El narrador de esta historia piensa que no son diez, ni 36, ni innumerables las historias posibles de contar, sino que, finalmente, todas se reducen a una. La historia de amor. Su empeño, por consiguiente, consiste en construir un relato acerca de una historia común y trivial, pero de modo que resulte una historia única, la propia, inconfundible e irreductible a las historias de amor de los otros, diferente de las que ya se han contado y se siguen y seguirán contando. El narrador de esta novela quiere, pues, como lo reitera en las rudas páginas finales, alejar al lector de cualquier tópico peliculero. No es claro que logre ese propósito a pesar de los esfuerzos delicados del talentoso Julian Barnes, sin que por ello deje de ser una propuesta válida, quizás porque —como lo recuerda Huxley— la inversión de un lugar común también es un lugar común.
La historia de amor que se cuenta aquí es la de un joven inglés, Paul, que a los 19 años se enamora de una mujer que casi lo dobla en edad —casada y con dos hijas—, quien le corresponde, se convierten en amantes y conviven durante 12 años. La historia la cuenta un Paul ya cercano a la vejez, lúcido, en una suerte de ajuste de cuentas consigo mismo. Puede decirse, entonces, que es la historia un señor inglés, abogado, solterón, en extremo amargo y frustrado sentimentalmente, que rememora por escrito la historia de amor que marcó definitivamente su vida.
Es casi innecesario recordar la excelencia del oficio narrativo de Julian Barnes, el cual comparece aquí, desde luego, traduciéndose en una estructura o arquitectura del relato tan impecable como sutilmente planteada, también en la delicada penetración psicológica con que va desplegando la visión y experiencia con que vive el amor un joven casi adolescente, un hombre maduro y un hombre lo suficientemente viejo como para creer que la totalidad de su vida se encuentra disponible ante su vista —que ya lo fundamental de ella concluyó— y de ese manera está en condiciones de ponderar lo ocurrido con algún grado de justicia para sí mismo, para ella —Susan— y para los otros. También es preciso reconocer la presencia de esa virtud, propia de su mejor prosa, que podría llamarse “reflexividad encarnada”, puesto que el narrador —ya lo sabemos, un hombre más bien viejo— a propósito de sus experiencias desmenuza con ligereza y profundidad, siempre de modo pertinente a lo que acaece y enlazado con ello, pensamientos e ideas acerca del amor y los distintos tópicos que la literatura, la filosofía, la psicología y la cultura pop y no pop han fraguado durante siglos. Quizás donde aquel oficio alcanza su punto más alto es, no obstante, la manera callada, casi imperceptible, en que logra diferenciar dos tiempos narrativos, los cuales corresponden a los dos momentos claves de la misma: el momento en que ocurrieron los hechos y el momento en que son recordados. Así, el lector, aunque esté advertido de que todo se trata de una rememoración (y que la memoria es falible), experimenta la lectura de la acción como si ocurriera en el presente y no en el pasado. Esto es especialmente vital cuando narra la génesis de este amor y el modo como lo vive el Paul joven porque allí Barnes, mediante un hábil juego de desplazamiento desde la segunda a la tercera persona, coloca al lector en el punto de vista ingenuo, entusiasmado y fresco de un joven, haciéndolo revivir con él, la época floreada y luminosa de esta historia.

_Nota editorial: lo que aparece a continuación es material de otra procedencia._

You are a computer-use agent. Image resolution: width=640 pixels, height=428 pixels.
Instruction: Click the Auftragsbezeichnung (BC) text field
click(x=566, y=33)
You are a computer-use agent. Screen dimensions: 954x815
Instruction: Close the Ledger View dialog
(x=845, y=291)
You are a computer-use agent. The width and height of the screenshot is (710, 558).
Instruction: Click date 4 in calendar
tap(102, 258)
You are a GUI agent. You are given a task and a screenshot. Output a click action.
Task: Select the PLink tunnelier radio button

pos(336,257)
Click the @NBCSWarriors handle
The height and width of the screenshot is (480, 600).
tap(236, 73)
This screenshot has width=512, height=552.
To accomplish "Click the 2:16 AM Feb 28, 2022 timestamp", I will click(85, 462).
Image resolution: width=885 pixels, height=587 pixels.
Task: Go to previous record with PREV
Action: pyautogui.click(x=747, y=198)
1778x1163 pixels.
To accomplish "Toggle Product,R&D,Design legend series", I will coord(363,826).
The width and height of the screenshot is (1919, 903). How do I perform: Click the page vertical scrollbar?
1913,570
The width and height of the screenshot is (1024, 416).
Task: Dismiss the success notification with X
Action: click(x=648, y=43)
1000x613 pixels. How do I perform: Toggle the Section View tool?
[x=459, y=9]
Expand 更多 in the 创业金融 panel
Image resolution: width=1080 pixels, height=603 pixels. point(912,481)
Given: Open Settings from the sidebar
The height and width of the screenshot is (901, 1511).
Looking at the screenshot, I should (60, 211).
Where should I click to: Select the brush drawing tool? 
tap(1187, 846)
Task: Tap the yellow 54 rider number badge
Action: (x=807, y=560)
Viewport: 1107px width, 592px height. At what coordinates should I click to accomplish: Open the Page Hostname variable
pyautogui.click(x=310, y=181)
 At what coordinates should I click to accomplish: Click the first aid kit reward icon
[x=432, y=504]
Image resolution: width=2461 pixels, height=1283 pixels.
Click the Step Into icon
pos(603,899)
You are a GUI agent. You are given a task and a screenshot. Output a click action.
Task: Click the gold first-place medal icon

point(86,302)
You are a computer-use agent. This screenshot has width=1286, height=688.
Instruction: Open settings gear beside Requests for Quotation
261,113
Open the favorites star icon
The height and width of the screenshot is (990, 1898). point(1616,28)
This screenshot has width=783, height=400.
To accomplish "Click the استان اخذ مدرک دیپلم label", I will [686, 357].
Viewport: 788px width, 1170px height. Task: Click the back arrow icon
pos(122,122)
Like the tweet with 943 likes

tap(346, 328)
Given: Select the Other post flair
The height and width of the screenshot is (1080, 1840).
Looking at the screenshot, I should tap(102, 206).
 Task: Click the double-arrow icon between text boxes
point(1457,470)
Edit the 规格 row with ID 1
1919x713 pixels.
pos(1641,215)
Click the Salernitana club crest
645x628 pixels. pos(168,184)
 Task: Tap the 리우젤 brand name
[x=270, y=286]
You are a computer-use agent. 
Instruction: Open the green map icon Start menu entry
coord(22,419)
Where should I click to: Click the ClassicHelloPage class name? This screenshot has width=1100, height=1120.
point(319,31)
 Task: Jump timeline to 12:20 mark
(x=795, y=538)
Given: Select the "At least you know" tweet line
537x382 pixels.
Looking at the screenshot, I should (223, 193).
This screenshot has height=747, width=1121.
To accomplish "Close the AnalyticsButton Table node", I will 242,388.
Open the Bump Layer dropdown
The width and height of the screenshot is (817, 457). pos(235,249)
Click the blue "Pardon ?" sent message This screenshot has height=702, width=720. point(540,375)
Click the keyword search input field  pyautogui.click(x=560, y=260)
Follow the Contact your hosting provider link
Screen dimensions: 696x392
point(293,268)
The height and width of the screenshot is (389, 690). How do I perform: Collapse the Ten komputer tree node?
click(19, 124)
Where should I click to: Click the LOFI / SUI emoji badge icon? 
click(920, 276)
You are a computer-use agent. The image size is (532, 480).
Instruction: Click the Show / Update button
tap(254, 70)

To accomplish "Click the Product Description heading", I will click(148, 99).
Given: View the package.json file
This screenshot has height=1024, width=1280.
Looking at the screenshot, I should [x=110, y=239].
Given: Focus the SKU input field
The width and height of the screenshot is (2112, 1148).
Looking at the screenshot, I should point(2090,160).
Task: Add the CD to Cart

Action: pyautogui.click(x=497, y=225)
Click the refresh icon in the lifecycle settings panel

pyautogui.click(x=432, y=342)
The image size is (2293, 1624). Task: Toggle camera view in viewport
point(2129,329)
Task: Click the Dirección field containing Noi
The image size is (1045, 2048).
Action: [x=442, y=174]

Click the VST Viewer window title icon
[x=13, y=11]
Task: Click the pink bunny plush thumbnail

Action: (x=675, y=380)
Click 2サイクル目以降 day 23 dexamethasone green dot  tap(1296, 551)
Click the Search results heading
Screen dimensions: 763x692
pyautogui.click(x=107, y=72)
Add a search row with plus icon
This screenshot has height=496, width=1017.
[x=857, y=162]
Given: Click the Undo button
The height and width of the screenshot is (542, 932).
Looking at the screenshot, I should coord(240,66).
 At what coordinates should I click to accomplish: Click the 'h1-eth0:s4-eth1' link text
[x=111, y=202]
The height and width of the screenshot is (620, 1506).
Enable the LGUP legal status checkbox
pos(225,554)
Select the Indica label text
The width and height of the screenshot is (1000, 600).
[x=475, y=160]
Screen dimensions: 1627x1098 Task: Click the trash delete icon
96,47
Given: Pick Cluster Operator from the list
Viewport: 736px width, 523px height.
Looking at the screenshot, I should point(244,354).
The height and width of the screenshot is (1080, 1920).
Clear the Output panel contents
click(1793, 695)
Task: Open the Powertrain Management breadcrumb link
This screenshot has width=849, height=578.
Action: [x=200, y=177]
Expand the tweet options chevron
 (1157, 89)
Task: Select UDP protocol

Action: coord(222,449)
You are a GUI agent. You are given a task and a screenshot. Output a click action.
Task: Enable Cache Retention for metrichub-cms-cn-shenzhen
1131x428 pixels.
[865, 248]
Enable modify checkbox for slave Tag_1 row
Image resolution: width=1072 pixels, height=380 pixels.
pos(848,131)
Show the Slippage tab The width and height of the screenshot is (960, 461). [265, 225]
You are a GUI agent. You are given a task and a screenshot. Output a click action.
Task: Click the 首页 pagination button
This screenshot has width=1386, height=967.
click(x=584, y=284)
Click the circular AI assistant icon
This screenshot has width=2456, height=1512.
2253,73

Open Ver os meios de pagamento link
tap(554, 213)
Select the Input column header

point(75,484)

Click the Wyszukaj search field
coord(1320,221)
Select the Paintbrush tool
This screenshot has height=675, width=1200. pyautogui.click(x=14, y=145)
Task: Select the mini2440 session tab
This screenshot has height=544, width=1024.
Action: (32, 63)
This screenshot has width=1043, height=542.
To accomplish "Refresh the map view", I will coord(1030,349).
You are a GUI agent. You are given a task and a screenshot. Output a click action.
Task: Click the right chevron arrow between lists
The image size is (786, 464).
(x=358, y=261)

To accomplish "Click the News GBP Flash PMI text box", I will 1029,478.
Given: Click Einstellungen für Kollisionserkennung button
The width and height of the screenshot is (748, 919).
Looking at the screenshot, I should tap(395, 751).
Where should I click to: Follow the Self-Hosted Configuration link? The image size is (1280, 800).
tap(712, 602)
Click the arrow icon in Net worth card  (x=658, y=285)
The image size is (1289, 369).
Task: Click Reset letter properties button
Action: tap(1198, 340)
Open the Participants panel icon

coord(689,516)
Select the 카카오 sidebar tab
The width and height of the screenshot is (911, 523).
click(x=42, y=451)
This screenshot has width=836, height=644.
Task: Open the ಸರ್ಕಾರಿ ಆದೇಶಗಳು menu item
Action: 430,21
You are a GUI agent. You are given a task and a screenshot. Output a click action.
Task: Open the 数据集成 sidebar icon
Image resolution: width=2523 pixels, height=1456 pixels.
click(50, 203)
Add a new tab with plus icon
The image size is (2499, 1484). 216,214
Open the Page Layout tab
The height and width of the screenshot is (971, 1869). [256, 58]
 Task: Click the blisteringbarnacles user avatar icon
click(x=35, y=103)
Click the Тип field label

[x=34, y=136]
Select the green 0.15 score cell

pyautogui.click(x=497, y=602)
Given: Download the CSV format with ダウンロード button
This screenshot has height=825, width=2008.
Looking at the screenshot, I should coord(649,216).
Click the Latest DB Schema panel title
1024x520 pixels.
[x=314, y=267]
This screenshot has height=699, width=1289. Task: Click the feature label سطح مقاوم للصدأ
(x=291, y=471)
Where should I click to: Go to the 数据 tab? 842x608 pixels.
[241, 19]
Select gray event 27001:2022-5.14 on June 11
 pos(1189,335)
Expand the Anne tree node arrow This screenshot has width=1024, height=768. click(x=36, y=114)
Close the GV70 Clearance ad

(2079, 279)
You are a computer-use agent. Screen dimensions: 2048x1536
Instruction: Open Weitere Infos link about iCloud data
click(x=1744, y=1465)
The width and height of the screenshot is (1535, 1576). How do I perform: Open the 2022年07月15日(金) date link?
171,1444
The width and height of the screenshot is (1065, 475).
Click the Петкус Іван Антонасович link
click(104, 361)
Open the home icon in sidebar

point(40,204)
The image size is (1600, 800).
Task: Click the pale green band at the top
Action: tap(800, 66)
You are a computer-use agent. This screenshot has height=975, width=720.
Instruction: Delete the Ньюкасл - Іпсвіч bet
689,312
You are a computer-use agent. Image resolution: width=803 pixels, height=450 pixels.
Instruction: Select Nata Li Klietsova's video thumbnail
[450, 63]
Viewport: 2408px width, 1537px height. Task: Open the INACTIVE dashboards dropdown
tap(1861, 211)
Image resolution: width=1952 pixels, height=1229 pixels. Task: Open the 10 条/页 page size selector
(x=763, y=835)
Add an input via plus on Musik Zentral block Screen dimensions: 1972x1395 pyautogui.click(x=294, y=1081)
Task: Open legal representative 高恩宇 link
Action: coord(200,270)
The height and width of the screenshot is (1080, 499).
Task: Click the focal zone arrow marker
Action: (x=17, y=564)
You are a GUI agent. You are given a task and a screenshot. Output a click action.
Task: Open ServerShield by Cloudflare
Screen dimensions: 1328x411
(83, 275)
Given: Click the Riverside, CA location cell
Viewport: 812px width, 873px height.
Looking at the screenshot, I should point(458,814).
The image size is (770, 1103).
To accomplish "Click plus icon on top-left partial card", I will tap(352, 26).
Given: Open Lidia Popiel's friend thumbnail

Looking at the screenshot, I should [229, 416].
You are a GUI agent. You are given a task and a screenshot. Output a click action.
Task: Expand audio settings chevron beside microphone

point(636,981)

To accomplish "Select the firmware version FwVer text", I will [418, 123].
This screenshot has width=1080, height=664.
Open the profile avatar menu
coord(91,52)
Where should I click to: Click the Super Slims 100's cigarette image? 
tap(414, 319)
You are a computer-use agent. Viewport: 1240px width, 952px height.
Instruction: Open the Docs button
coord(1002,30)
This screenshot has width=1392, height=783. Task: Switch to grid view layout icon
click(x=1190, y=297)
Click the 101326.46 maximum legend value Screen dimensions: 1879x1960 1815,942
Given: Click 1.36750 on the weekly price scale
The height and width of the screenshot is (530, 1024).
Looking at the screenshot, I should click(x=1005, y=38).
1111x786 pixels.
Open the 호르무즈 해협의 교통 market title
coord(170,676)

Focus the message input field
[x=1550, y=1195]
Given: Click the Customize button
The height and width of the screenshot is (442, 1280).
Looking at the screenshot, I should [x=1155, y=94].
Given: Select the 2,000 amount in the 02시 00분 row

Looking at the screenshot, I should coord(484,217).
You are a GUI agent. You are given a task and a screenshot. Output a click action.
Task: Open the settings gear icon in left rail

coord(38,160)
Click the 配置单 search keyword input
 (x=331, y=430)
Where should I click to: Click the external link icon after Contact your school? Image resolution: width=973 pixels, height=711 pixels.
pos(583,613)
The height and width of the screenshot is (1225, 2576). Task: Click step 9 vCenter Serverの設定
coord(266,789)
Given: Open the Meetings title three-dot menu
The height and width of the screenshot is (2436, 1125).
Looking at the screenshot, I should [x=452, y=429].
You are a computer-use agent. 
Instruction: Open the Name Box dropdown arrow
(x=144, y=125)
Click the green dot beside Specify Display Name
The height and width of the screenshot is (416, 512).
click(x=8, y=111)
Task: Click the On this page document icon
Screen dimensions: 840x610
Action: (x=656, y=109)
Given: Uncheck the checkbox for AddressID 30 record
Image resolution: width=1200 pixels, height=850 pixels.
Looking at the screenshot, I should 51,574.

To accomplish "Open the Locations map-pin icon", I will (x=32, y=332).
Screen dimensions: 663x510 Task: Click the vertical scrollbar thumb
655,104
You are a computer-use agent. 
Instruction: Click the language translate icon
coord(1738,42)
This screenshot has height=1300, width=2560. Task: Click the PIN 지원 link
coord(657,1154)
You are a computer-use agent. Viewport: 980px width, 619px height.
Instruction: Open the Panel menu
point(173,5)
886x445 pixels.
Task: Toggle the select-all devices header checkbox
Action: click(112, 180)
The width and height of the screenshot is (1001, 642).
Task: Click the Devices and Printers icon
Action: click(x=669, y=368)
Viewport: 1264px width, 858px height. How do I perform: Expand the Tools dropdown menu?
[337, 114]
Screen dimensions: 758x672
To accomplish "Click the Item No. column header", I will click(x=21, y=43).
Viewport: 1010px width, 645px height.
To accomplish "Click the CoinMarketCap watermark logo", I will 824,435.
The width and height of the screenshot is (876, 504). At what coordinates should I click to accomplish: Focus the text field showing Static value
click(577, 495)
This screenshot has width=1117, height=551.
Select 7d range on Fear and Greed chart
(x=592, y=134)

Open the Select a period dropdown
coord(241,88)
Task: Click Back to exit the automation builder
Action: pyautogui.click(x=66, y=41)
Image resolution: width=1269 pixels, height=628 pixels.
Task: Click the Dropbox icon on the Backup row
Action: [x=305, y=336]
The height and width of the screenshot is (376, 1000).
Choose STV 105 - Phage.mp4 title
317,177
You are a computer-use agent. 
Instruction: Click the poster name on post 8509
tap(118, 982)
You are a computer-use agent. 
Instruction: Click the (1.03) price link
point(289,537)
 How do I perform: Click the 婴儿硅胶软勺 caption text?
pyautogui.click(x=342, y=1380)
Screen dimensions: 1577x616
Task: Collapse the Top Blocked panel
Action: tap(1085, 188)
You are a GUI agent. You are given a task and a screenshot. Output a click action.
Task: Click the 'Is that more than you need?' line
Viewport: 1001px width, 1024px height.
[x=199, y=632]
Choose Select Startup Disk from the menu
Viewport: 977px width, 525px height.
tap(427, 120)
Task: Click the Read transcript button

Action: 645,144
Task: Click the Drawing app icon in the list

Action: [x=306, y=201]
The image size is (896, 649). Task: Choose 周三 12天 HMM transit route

Barnes apuesta por un relato cuyo valor se funda esencialmente en la “honestidad” narrativa. Este narrador dice entonces al lector: no le voy a contar cuentos sobre mi cuento, no le voy mentir, edulcorar, no voy tratar de autoexculparme ni tampoco de amortiguar la responsabilidad de Susan, ni de las familias, ni de la cultura inglesa, ni de nada. Seré implacable con los hechos. Pero cabe preguntarse ¿cómo se establece la verdad dentro de una narración si todo en ella es ficción, es decir, mentira? El truco, por cierto, es generar dos niveles de ficción (lo vivido y lo recordado), siendo la honestidad veraz la adecuación máxima del segundo respecto del primero.
La única historia es el relato solvente, pero no brillante ni genial, de un corazón destrozado; la revisión minuciosa de un hombre que, partiendo como un creyente en el amor, en un diálogo consigo mismo, intenta dilucidar el itinerario que lo condujo al vacío emocional actual, en el cual, si es que late todavía una llama lánguida de pasión, es gracias a ese amor juvenil por muy trágico, fracasado y horroroso que sea. Ese itinerario es brutal y esta novela es, propiamente tal, un descenso a los infiernos desde el paraíso.